PROBLEM DETAILS =>
Every word of the data must be reproduced in your reply exactly.

(Stored data entries)

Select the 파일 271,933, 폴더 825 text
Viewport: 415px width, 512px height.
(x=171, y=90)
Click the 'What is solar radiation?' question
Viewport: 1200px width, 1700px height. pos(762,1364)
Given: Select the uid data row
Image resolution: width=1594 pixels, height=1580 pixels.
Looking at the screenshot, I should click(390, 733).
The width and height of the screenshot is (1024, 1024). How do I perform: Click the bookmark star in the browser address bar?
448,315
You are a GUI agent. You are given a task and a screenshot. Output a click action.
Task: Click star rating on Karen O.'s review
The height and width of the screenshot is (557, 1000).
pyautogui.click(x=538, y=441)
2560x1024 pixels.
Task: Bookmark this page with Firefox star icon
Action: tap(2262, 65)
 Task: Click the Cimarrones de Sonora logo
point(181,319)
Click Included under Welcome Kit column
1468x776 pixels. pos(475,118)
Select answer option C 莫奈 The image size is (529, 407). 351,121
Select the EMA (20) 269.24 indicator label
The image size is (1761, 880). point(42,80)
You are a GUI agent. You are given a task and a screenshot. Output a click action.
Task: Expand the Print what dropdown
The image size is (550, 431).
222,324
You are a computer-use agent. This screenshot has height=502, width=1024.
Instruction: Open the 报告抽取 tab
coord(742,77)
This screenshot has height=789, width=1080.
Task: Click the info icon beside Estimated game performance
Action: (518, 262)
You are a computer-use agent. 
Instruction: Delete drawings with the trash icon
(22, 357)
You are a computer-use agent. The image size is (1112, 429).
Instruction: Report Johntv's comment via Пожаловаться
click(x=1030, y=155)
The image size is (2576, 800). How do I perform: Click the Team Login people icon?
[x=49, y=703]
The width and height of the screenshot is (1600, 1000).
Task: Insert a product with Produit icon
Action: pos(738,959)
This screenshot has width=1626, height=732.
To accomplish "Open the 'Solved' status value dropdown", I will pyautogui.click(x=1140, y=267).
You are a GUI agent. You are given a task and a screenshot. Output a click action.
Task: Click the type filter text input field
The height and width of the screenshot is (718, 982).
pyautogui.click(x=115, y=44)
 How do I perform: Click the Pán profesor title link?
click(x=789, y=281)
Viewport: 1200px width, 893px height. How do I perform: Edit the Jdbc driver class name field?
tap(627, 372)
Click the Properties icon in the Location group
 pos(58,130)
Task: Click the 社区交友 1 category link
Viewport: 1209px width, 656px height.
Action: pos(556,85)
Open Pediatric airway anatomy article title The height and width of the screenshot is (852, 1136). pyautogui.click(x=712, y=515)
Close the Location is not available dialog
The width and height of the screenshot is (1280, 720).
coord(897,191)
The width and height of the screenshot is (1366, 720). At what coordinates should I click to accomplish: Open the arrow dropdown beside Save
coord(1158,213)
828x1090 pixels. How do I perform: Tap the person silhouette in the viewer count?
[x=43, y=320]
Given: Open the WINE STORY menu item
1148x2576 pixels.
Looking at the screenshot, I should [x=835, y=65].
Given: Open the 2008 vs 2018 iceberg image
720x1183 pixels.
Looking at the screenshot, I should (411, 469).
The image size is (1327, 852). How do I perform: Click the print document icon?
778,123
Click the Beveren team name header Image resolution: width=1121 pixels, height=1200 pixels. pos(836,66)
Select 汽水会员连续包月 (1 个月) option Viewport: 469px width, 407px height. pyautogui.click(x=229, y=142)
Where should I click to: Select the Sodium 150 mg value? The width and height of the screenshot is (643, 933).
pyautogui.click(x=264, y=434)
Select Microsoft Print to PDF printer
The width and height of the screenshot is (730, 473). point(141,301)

ANSWER FOR THIS EXERCISE =>
Select the 파일 271,933, 폴더 825 text
Viewport: 415px width, 512px height.
(x=171, y=90)
Click the 'What is solar radiation?' question
Viewport: 1200px width, 1700px height. pos(762,1364)
Given: Select the uid data row
Image resolution: width=1594 pixels, height=1580 pixels.
Looking at the screenshot, I should click(390, 733).
The width and height of the screenshot is (1024, 1024). How do I perform: Click the bookmark star in the browser address bar?
448,315
You are a GUI agent. You are given a task and a screenshot. Output a click action.
Task: Click star rating on Karen O.'s review
The height and width of the screenshot is (557, 1000).
pyautogui.click(x=538, y=441)
2560x1024 pixels.
Task: Bookmark this page with Firefox star icon
Action: tap(2262, 65)
 Task: Click the Cimarrones de Sonora logo
point(181,319)
Click Included under Welcome Kit column
1468x776 pixels. pos(475,118)
Select answer option C 莫奈 The image size is (529, 407). 351,121
Select the EMA (20) 269.24 indicator label
The image size is (1761, 880). point(42,80)
You are a GUI agent. You are given a task and a screenshot. Output a click action.
Task: Expand the Print what dropdown
The image size is (550, 431).
222,324
You are a computer-use agent. This screenshot has height=502, width=1024.
Instruction: Open the 报告抽取 tab
coord(742,77)
This screenshot has height=789, width=1080.
Task: Click the info icon beside Estimated game performance
Action: (518, 262)
You are a computer-use agent. 
Instruction: Delete drawings with the trash icon
(22, 357)
You are a computer-use agent. The image size is (1112, 429).
Instruction: Report Johntv's comment via Пожаловаться
click(x=1030, y=155)
The image size is (2576, 800). How do I perform: Click the Team Login people icon?
[x=49, y=703]
The width and height of the screenshot is (1600, 1000).
Task: Insert a product with Produit icon
Action: pos(738,959)
This screenshot has width=1626, height=732.
To accomplish "Open the 'Solved' status value dropdown", I will pyautogui.click(x=1140, y=267).
You are a GUI agent. You are given a task and a screenshot. Output a click action.
Task: Click the type filter text input field
The height and width of the screenshot is (718, 982).
pyautogui.click(x=115, y=44)
 How do I perform: Click the Pán profesor title link?
click(x=789, y=281)
Viewport: 1200px width, 893px height. How do I perform: Edit the Jdbc driver class name field?
tap(627, 372)
Click the Properties icon in the Location group
 pos(58,130)
Task: Click the 社区交友 1 category link
Viewport: 1209px width, 656px height.
Action: pos(556,85)
Open Pediatric airway anatomy article title The height and width of the screenshot is (852, 1136). pyautogui.click(x=712, y=515)
Close the Location is not available dialog
The width and height of the screenshot is (1280, 720).
coord(897,191)
The width and height of the screenshot is (1366, 720). At what coordinates should I click to accomplish: Open the arrow dropdown beside Save
coord(1158,213)
828x1090 pixels. How do I perform: Tap the person silhouette in the viewer count?
[x=43, y=320]
Given: Open the WINE STORY menu item
1148x2576 pixels.
Looking at the screenshot, I should [x=835, y=65].
Given: Open the 2008 vs 2018 iceberg image
720x1183 pixels.
Looking at the screenshot, I should (411, 469).
The image size is (1327, 852). How do I perform: Click the print document icon?
778,123
Click the Beveren team name header Image resolution: width=1121 pixels, height=1200 pixels. pos(836,66)
Select 汽水会员连续包月 (1 个月) option Viewport: 469px width, 407px height. pyautogui.click(x=229, y=142)
Where should I click to: Select the Sodium 150 mg value? The width and height of the screenshot is (643, 933).
pyautogui.click(x=264, y=434)
Select Microsoft Print to PDF printer
The width and height of the screenshot is (730, 473). point(141,301)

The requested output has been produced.